Monsieur le Premier ministre,
Messieurs les Ministres,
Mesdames et Messieurs les élus,
Messieurs les Présidents,
Mesdames et Messieurs,

La science et la marche en avant de l'humanité sont à l'évidence même indissociables. La science est l'une des plus nobles expressions de notre liberté. C'est aussi le moteur du progrès humain. Nous sommes engagés aujourd'hui dans une compétition mondiale pour la suprématie scientifique et technologique. Notre croissance, nos emplois, notre rang dépendent de notre capacité à affronter cette compétition.

Pour la France et pour l'Europe, investir dans la science est, en vérité, une question de survie. Face aux grands pays développés, face aux géants en devenir, face aux menaces environnementales ou sanitaires, face à la fin programmée des énergies fossiles, notre avenir passe par le choix de l'intelligence, de l'imagination et de l'audace.

La science française compte vraiment dans le monde. Nous possédons une longue tradition d'excellence, qui doit toujours être améliorée et ceci, dans le respect des principes éthiques auxquels nous sommes tous profondément attachés. Notre pays dispose d'un potentiel considérable. Nous avons de grands talents : trois prix Nobel de physique dans les 15 dernières années, un en chimie en 2005, décerné à M. Yves CHAUVIN ; une école de mathématique de réputation mondiale, avec 9 médailles Fields sur les 48 décernées depuis leur création. Et je tiens à féliciter, bien sûr, très chaleureusement à nouveau M. Wendelin WERNER, qui l'a reçue cette année. Nous avons des positions de pointe, par exemple dans les technologies de l'information, dans la recherche en santé ou en physique de l'énergie : en témoigne le choix de Cadarache pour l'implantation d'Iter. Nos sciences humaines et sociales contribuent à rendre intelligible un monde qui est toujours plus complexe.
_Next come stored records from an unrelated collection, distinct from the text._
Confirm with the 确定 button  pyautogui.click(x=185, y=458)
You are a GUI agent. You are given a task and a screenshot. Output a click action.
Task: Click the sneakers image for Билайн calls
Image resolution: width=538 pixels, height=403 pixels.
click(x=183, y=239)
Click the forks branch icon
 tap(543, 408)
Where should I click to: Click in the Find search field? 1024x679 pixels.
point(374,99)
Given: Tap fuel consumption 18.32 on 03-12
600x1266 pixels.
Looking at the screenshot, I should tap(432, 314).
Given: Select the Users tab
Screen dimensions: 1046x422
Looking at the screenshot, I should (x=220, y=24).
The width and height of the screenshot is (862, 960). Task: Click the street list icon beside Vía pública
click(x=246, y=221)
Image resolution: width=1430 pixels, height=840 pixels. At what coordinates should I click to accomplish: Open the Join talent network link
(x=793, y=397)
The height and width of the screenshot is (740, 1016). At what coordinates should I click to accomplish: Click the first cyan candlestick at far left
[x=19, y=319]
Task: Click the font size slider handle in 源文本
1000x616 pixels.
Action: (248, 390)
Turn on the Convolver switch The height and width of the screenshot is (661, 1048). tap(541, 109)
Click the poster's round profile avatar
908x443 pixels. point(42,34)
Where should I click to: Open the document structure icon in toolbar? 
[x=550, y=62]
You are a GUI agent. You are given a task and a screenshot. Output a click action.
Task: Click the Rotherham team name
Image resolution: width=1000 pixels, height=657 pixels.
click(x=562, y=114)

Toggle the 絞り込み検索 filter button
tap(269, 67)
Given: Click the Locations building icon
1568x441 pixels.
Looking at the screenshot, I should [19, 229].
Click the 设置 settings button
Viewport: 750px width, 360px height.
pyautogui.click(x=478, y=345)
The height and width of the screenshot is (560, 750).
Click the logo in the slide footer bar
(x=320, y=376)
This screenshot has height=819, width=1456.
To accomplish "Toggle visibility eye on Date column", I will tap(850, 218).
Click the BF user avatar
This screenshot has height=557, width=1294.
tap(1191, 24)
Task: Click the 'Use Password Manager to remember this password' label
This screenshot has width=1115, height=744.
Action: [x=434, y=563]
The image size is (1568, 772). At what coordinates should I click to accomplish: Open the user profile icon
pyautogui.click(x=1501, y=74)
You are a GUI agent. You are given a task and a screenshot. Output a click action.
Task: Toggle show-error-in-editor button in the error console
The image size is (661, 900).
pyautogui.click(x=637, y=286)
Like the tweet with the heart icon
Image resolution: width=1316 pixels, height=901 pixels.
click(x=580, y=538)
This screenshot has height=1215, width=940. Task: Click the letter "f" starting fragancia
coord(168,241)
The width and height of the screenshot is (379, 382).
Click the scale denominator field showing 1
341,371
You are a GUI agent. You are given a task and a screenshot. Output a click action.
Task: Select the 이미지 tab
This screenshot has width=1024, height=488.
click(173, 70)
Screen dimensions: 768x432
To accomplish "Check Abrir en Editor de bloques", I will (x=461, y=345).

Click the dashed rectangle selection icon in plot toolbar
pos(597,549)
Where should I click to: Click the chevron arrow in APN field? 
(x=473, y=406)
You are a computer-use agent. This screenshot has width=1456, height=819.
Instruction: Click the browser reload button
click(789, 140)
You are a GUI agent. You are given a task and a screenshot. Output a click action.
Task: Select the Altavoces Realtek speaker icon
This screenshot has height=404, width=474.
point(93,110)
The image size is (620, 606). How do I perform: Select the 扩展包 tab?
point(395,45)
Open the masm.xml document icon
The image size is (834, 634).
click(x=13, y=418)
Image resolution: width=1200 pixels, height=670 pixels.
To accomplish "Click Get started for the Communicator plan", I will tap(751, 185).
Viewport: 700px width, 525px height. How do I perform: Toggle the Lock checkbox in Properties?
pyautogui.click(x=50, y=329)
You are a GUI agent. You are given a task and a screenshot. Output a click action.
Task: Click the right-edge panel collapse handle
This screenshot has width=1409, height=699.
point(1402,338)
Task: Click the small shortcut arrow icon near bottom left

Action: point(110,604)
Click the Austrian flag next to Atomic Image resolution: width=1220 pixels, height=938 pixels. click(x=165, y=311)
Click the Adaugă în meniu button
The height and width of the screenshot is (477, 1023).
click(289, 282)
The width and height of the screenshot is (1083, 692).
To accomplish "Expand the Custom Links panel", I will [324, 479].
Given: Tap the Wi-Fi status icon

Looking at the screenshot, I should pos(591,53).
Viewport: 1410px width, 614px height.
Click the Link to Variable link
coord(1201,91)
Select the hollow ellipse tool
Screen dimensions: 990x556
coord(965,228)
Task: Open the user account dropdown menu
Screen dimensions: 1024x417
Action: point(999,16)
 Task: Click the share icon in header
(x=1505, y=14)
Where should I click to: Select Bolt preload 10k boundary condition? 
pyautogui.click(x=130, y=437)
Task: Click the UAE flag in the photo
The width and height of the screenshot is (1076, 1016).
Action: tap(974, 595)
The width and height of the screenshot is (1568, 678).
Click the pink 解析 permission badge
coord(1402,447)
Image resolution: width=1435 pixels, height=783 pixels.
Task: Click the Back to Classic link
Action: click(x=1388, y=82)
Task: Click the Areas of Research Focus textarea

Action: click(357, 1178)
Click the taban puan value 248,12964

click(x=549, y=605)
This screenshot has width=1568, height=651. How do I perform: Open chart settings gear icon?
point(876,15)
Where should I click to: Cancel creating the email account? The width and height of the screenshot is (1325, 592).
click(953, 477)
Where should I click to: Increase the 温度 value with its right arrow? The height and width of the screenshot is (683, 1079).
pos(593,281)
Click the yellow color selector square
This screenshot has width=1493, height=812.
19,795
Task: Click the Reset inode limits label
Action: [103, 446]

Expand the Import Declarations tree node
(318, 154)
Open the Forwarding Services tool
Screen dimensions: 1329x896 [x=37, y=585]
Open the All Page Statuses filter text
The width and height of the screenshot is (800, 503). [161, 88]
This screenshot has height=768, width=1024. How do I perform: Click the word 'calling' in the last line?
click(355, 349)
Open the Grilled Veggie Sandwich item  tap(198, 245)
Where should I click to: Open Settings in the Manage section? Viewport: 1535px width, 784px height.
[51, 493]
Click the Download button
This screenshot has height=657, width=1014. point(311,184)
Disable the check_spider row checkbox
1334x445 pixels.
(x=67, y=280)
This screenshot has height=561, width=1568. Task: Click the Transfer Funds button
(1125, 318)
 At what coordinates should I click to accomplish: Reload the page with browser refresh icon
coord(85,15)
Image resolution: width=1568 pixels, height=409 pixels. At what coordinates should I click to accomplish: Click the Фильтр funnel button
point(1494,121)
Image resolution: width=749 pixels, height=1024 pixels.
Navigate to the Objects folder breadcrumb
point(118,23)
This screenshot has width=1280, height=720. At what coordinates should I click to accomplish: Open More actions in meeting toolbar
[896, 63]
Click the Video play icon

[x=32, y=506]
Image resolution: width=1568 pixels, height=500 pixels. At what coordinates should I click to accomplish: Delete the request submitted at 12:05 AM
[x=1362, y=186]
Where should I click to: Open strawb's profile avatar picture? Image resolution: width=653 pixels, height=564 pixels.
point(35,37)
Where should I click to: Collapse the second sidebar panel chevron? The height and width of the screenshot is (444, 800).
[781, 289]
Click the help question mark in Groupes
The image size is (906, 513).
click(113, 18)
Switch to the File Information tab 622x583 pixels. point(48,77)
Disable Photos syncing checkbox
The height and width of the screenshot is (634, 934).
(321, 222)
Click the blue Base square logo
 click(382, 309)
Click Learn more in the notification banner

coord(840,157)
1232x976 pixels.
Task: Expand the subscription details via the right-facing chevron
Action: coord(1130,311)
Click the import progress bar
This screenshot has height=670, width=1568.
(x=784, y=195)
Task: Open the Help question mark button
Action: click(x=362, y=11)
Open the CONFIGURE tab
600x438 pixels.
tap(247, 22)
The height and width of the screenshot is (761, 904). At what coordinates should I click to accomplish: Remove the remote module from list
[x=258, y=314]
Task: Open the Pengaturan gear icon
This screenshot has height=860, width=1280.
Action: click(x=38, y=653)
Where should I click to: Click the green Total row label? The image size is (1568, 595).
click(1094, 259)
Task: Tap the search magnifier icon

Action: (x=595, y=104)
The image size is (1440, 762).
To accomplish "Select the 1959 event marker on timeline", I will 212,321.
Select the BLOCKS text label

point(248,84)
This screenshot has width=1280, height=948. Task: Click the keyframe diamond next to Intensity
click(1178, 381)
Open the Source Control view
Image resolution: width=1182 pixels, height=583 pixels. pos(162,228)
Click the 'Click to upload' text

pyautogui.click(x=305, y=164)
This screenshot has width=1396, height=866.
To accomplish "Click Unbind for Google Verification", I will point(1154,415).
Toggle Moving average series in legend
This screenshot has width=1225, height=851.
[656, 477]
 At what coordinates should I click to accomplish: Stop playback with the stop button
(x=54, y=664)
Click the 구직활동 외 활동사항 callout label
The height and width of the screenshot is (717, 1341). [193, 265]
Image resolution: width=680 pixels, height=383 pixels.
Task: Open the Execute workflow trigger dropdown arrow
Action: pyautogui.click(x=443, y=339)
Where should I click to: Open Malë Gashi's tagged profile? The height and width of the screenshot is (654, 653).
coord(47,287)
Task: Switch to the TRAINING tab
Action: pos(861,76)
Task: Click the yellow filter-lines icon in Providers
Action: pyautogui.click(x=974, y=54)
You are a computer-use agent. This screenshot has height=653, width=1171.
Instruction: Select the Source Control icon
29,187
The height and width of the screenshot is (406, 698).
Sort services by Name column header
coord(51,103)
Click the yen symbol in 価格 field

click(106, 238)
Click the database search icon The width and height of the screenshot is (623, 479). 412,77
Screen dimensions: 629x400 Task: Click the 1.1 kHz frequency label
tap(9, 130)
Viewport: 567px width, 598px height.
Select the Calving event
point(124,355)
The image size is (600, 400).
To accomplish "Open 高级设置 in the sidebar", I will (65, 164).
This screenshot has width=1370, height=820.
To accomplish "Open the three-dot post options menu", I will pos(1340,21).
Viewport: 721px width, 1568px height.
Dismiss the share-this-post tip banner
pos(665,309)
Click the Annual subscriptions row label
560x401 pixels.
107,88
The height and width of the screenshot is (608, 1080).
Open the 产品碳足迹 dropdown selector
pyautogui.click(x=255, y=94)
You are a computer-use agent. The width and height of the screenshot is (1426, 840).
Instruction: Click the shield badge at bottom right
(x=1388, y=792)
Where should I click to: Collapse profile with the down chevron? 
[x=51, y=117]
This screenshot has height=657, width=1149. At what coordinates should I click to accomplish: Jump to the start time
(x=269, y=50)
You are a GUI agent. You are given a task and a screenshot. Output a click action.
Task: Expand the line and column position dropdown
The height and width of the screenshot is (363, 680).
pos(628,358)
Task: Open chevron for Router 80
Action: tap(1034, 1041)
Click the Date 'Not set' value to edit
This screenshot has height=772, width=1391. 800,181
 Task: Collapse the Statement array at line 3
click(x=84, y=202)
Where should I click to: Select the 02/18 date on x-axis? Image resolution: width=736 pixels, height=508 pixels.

Pourtant, dans ce monde en évolution, nulle position n'est évidemment acquise. C'est pour cela que la science, la recherche et l'innovation sont des priorités nationales.

J'ai voulu que la France se donne les moyens de son ambition. Avec la loi pour la recherche, la nation consent un effort financier sans précédent depuis un quart de siècle : en 3 ans, 6 milliards d'euros de plus, 6 000 postes supplémentaires.

J'ai voulu aussi que soit remodelée, dans le respect de ses spécificités, l'architecture de notre système de recherche et d'innovation, pour plus de liberté et plus d'efficacité. De nouveaux outils ont été mis en place pour libérer la créativité des chercheurs. L'Agence nationale de la recherche aura engagé, en deux ans, 1,5 milliard d'euros supplémentaires. Ceci pour soutenir près de 3000 projets, dont un tiers dans des thématiques proposées par les chercheurs eux-mêmes. La culture de projet doit trouver désormais toute sa place dans nos laboratoires.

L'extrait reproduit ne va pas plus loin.